I'm not sure if this is a bug or a misunderstood feature of percolation but over the last few months I've been trying to optimize a percolation solution, based on a percolator index with roughly 18200 queries.
I know you're supposed to use many small shards to improve the percolation throughput, but what I noticed is that using replica shards had no positive effect (unlike for regular searches), and if it had any effect it seemed to be negative.
My benchmark setup is an 8 node cluster, where each node has 16 Intel CPU cores, 64 G RAM and Elasticsearch 6.2.2 installed. I've previously done the same tests with Elasticsearch 5.6.4 and got the same results.

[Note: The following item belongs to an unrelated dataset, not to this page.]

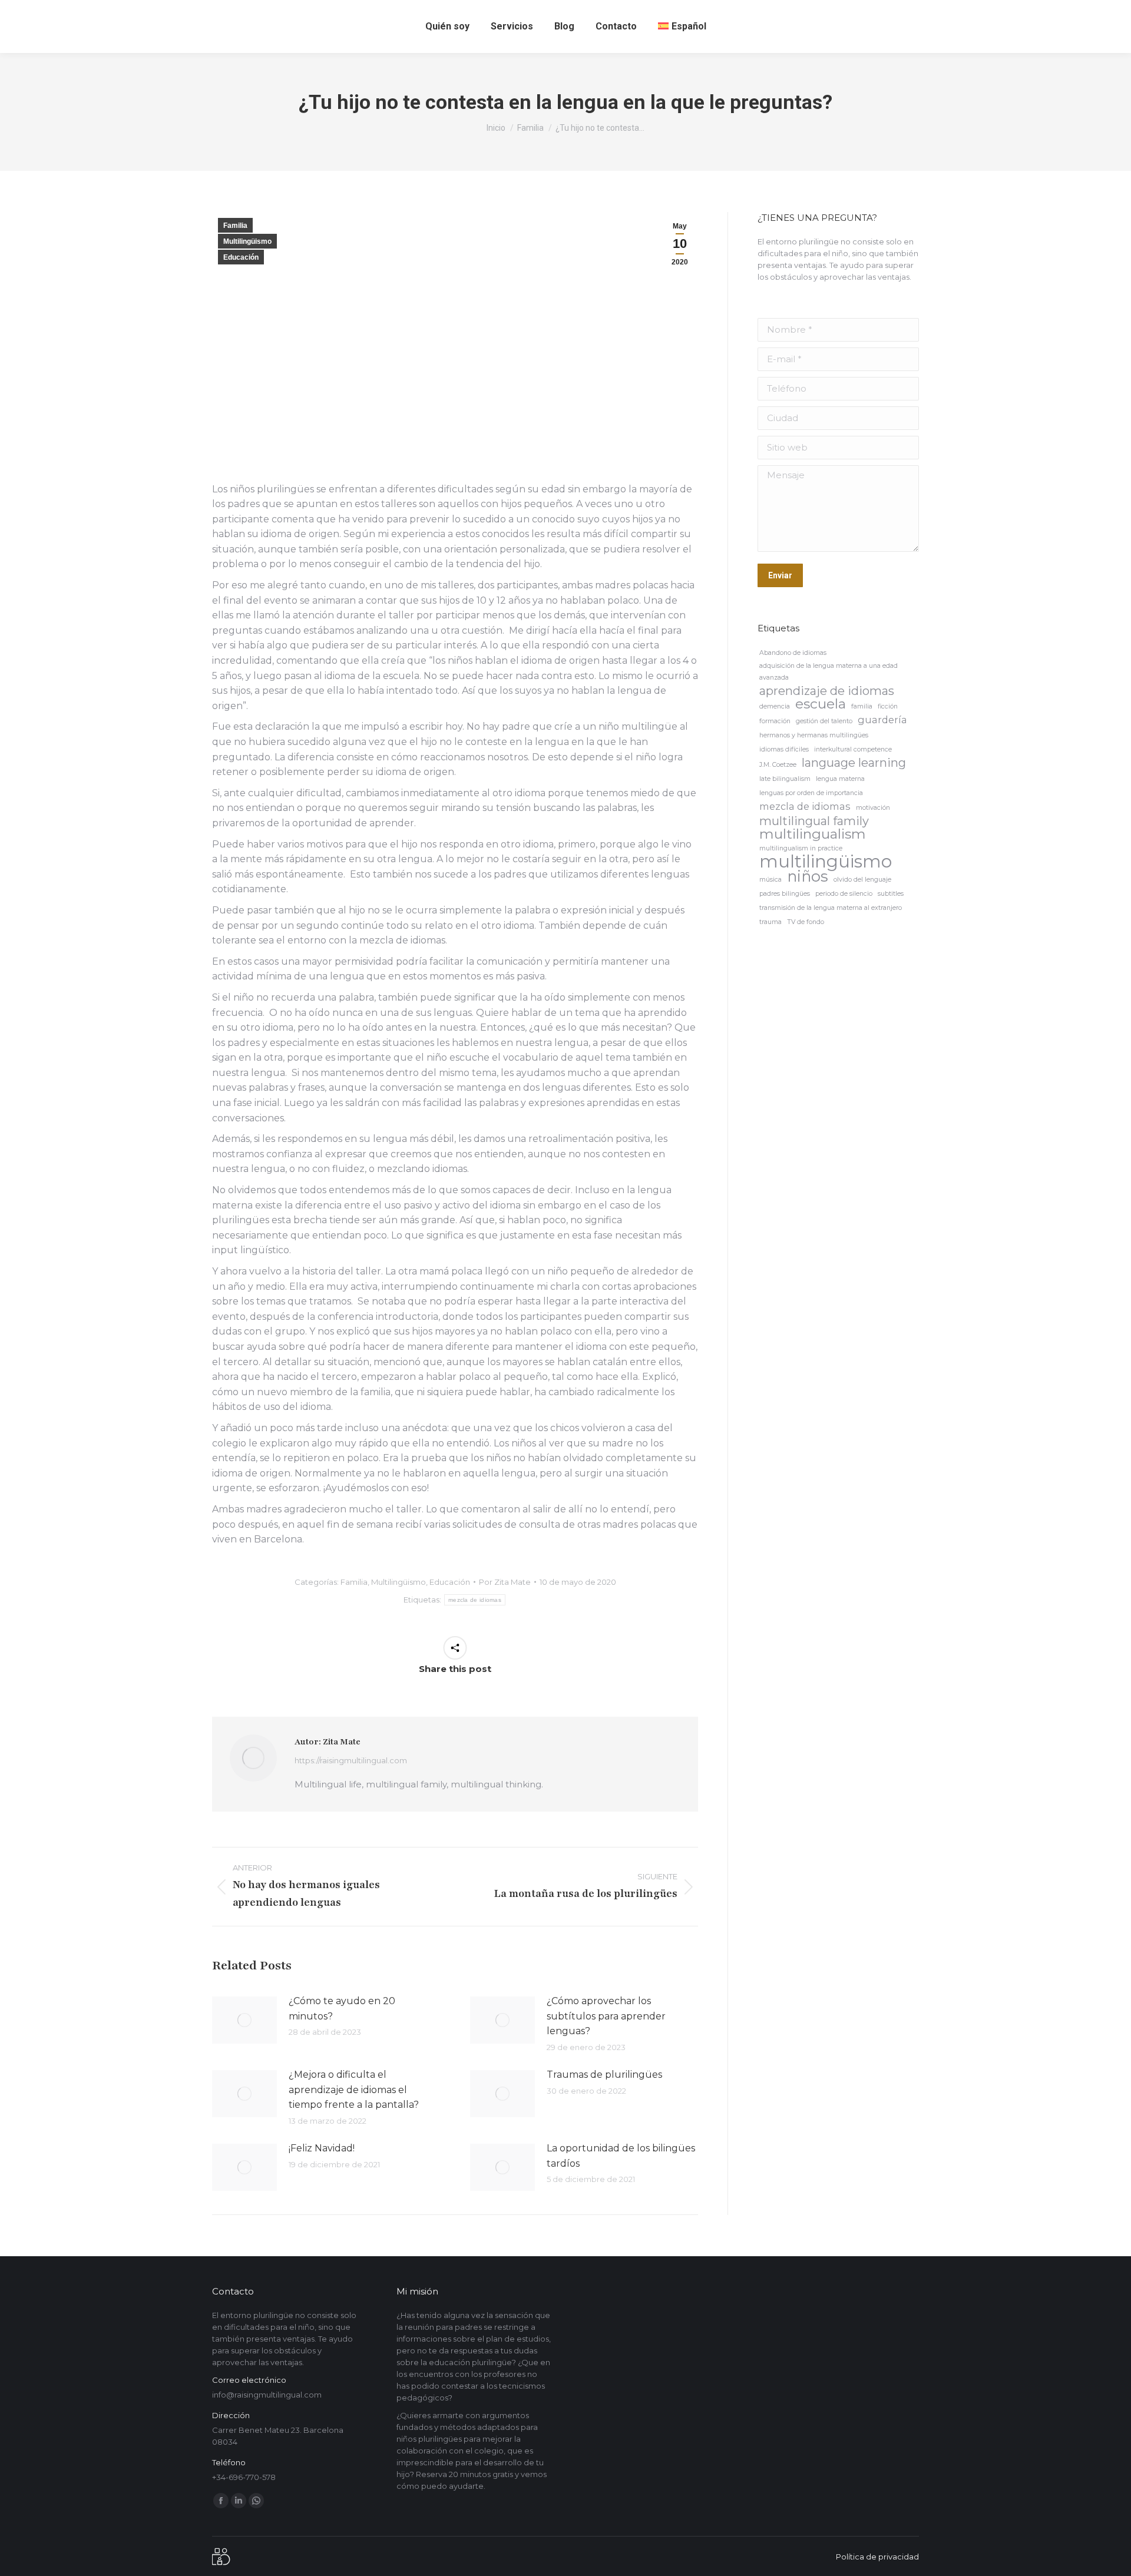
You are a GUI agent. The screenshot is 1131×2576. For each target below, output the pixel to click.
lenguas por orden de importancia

For benchmarking I run a simple script (of our own make) which loads json-documents from the file system, run the percolation in batches of 25 via a curl command, checks the result and logs how much time it took from the percolation request was sent to Elasticsearch until the result came back. I can run this test in parallel but for the current problem I only ran it in serial mode, with one 25-document batch at a time. A test run goes through thousands of json files and at the end the script computes the average Documents Per Second (DPS) handled by the percolator index.
In the most recent tests I built the percolator index with just 4 primary shards and 0 replica shards. This meant that only half the nodes had data (shards) to percolate against and when I ran the benchmark script I could see this in Kibana: Only the four nodes with a primary shard did any work (the other four nodes had CPU usage near 0). At the end I got the result 1.067 (a little more than 1 document per second).
Now, for the next run I added 1 replica so that the percolator index had 4 primary and 4 replica shards. i.e. 1 shard for each node in the cluster. Naively I would have expected the replica shards to pull the same workload as the primary shards, thus doubling the DPS. And when I started the exact same benchmark test I could see in Kibana that every node had roughly the same CPU usage, so the replica shards were involved in the percolation just like the primary shards. However, I still ended up with a DPS of 1.033 or 3% lower!
So, despite one shard per node, the second test got a lower throughput than the first run which only involved 4 of the 8 data nodes! To me this is really counterintuitive.
One final piece of the puzzle: When I re-created the percolator index with the same 18200 queries but with 8 primary shards and 0 replicas, which superficially looks like the previous test - i.e. with one shard per node - I did get a doubling of DPS (to 2.003). So when it comes to primary shards they do seem to carry their workload equally, unlike the replica shards.
So to my question: Is this a bug or aren't you supposed to use replica shards in a percolator index?